On devrait se réjouir que des documentaires continuent de sortir en salle, particulièrement lorsqu’ils parlent de sujet aussi pointu que le Philharmonique de Berlin. Mais devant le traitement très télévisuel dont il bénéficie ici, difficile de ne pas se demander l’intérêt d’une telle distribution là où un passage télé aurait amplement suffit. Surtout qu’un écran de cinéma a la fâcheuse tendance de faire ressortir tous les défauts.
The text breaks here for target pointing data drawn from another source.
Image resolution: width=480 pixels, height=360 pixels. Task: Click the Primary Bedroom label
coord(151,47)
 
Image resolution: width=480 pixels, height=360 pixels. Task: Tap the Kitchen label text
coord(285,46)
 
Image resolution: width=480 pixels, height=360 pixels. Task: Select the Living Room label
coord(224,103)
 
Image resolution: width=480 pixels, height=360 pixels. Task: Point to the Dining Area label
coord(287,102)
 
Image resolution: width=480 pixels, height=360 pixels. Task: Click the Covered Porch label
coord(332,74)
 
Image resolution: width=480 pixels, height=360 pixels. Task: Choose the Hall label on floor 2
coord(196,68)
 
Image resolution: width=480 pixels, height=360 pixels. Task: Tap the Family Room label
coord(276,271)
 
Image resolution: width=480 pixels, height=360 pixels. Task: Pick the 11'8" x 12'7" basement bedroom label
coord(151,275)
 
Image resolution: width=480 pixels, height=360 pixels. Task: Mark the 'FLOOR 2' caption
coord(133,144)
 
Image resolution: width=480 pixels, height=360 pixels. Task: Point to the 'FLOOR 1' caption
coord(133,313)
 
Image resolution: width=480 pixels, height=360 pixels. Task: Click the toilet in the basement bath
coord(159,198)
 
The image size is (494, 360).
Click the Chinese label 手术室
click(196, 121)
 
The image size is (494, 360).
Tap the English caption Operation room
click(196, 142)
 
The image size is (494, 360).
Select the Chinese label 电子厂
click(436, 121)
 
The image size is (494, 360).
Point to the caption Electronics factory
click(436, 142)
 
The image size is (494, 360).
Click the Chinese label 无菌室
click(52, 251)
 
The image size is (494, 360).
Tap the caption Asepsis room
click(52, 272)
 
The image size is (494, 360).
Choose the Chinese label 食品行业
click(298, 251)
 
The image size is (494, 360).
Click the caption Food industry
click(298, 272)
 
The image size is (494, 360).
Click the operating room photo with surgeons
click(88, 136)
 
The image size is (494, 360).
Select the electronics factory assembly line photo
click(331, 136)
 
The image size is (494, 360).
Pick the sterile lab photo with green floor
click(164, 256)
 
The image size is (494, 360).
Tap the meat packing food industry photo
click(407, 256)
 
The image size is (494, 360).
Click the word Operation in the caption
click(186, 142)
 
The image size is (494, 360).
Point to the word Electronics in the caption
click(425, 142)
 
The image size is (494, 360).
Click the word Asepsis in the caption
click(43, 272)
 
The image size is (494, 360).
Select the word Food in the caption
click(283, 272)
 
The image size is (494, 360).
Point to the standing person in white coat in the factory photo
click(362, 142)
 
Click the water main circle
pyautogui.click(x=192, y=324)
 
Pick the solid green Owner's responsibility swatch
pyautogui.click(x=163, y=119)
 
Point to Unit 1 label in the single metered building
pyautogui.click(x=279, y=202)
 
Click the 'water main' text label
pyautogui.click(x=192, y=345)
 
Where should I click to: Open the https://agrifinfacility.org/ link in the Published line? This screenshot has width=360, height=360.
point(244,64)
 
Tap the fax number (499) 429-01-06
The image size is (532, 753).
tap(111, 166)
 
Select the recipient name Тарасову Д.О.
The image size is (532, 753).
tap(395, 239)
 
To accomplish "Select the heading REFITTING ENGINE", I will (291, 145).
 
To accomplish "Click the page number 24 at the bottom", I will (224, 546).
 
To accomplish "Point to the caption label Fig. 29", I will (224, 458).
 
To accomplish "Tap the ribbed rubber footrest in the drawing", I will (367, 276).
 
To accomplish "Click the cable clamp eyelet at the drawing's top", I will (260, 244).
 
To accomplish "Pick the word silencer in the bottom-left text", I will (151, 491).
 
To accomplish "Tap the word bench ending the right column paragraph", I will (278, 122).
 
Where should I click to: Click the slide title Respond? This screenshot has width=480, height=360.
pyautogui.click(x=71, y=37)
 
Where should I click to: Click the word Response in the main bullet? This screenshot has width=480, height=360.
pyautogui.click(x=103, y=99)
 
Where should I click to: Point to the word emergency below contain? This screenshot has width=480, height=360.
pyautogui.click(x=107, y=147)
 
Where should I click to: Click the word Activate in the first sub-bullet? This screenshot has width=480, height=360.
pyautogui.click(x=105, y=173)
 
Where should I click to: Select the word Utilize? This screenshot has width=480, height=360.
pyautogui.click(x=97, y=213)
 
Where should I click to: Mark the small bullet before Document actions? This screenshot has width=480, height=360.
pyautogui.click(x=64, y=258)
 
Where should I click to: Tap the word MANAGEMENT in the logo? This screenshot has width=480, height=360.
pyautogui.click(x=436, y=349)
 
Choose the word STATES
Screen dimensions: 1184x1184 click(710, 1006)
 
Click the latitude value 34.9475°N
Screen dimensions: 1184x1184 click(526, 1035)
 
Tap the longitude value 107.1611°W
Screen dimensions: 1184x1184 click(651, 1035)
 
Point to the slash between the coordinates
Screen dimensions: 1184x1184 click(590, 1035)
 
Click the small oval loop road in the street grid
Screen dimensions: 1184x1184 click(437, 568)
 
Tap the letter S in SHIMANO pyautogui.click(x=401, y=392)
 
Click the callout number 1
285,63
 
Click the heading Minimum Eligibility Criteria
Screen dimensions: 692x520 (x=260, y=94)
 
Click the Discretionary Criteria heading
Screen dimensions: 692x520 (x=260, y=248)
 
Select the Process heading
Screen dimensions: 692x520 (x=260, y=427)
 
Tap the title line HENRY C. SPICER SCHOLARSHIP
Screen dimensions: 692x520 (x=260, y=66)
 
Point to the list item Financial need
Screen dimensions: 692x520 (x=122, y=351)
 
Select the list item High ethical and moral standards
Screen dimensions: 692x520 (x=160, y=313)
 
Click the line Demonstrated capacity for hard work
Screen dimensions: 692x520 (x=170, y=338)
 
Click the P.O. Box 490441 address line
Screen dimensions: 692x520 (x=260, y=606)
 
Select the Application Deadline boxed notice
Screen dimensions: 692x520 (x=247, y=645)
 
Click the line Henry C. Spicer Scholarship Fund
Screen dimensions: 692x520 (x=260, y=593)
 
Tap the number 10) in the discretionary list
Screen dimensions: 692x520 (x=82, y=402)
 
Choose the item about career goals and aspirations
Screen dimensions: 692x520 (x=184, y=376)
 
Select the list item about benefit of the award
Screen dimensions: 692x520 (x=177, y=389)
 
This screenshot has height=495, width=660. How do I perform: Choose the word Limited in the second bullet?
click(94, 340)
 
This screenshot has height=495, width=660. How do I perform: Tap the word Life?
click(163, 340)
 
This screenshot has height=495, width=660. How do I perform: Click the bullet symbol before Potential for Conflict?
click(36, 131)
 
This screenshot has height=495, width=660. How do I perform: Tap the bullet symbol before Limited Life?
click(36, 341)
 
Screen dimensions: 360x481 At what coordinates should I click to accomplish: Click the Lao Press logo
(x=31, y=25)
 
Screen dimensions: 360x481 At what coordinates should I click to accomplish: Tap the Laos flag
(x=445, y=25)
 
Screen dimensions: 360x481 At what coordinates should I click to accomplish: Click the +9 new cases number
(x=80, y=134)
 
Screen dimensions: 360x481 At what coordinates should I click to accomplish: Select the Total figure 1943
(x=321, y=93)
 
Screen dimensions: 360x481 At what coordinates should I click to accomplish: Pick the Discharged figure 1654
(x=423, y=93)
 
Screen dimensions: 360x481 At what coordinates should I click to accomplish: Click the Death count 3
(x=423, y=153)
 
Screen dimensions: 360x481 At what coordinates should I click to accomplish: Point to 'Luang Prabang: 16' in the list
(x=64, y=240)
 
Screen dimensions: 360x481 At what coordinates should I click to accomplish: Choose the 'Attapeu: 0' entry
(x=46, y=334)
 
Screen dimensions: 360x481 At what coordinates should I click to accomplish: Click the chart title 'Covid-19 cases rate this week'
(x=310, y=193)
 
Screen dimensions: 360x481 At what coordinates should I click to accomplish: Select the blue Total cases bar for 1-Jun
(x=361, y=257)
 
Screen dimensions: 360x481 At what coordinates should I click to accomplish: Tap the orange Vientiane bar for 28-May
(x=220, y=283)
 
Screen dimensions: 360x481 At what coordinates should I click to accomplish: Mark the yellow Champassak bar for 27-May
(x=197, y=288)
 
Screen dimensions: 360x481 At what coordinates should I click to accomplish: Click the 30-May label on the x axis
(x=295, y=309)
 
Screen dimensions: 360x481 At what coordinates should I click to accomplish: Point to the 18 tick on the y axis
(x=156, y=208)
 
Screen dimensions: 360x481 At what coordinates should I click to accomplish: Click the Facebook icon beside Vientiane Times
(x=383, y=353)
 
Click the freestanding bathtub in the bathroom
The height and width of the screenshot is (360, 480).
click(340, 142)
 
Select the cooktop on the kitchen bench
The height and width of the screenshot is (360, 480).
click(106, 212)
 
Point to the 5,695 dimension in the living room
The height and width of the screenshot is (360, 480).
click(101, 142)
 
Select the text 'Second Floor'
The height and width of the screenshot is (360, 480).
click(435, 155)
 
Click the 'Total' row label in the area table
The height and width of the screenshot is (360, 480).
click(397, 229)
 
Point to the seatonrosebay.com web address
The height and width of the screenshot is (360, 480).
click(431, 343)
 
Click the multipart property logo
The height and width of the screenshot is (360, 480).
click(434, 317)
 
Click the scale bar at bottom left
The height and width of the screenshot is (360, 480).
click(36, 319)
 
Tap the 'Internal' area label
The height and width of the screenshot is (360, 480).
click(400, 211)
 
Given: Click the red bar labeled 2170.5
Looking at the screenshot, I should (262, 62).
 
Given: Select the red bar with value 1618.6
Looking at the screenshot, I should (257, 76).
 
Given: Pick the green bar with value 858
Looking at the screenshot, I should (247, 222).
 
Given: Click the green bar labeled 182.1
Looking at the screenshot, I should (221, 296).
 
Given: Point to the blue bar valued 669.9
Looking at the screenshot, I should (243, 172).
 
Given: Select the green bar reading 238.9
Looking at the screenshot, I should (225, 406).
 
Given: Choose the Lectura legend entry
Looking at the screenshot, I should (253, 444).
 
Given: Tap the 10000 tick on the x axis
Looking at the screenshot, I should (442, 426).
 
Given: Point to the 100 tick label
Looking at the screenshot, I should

L’année dernière, l’Orchestre Philharmonique de Berlin, mené par Sir Simon Rattle, a effectué une tourné dans les plus importantes villes d’Asie : Pékin, Séoul, Hong Kong, Shanghai, Taipei et Tokyo. Ils n’étaient pas seuls car une équipe de tournage, menée par Thomas Grube, chargée de faire un film sur eux, les accompagnait. Elle en a ramené quelques images : des répétitions dans les différents opéras, les représentations, des interviews d’une poignée de membres de l’orchestre, de leur chef, ainsi que quelques plans sur la vie urbaine des cités asiatiques. Le tout a ensuite été monté selon un dispositif bien précis : chaque ville s’assimile à un thème (l’intégration des nouveaux membres dans l’orchestre, l’effacement des divers individualités, les méthodes de travail etc…). Et une fois tout cela bien mis en place, le prestigieux Philharmonique de Berlin, l’un des meilleurs orchestres du monde, si ce n’est le meilleur, nous ouvre ses portes et livre les secrets de son fonctionnement.
Le sujet est passionnant. Le film l’est moins. Essentiellement parce qu’une tradition du documentaire semble définitivement se perdre chez les jeunes réalisateurs comme Grube : sa part cinématographique. Le dispositif mis en place, bien qu’astucieux, dissimule mal le manque d’intérêt du réalisateur pour son film. Il le rend répétitif et lourd de sens. Les interviews dictent le propos tandis que les images comblent le vide. Il manque une petite dialectique entre le fond et la forme pour faire vibrer le tout. Ces inserts omniprésents sur la civilisation chinoise, coréenne ou japonaise, placés là comme pour illustrer ce vieux cliché idiot qui veut que dans les contrées exotiques, nous, Occidentaux ternes, nous nous révélerons à nous-mêmes, trahissent bien l’absence d’ambition artistique. La seule chose qu’on y voit en vérité, c’est le regard médusé d’une bande de vidéastes fascinés par ce qui leur paraît étrange, ce qui ne leur ressemble pas. C’est la rançon de l’exotisme facile, le racisme latent dû à la pulsion de montrer, plutôt que le désir de comprendre, ce qui est le propre de la télévision, sa vocation pornographique.
Car c’est surtout d’une esthétique télévisuelle que Trip to Asia tient. Jamais, par exemple, la musique classique, pourtant thème central du film, ne vient prendre une part conséquente dans la réalisation. Le choix aberrant d’embaucher un compositeur pour créer une musique d’ambiance à partir de sons enregistrés pendant la tournée montre bien que quel que soit l’objet dont il est question dans le film, il aura droit au même traitement qu’un autre. Le seul véritable but ici est de répondre à son devoir d’information (on y apprend tout de même des choses), linéaire, ordonné et propre. Tout le reste, ce visuel qui témoigne de la présence de l’orchestre en terres d’Asie, n’est que divagation, fioriture, ornement. C’est un travail de remplissage, pas de construction cinématographique. On ferait peu de différence entre un reportage d’une cinquantaine de minutes pour une théma Arte et ce film, si ce n’est que l’un serait plus honnête sur sa véritable nature tandis que l’autre se drape d’artifices métaphysiques pour avoir les honneurs d’une sortie en salles. Mais si nous avons été très (trop ?) indulgents avec la télévision, nous n’avons pas le droit de l’être avec le cinéma, dernier rempart bien délabré contre la médiocrité télévisuelle. Sur un grand écran, certaines fausses notes ne passent tout simplement pas.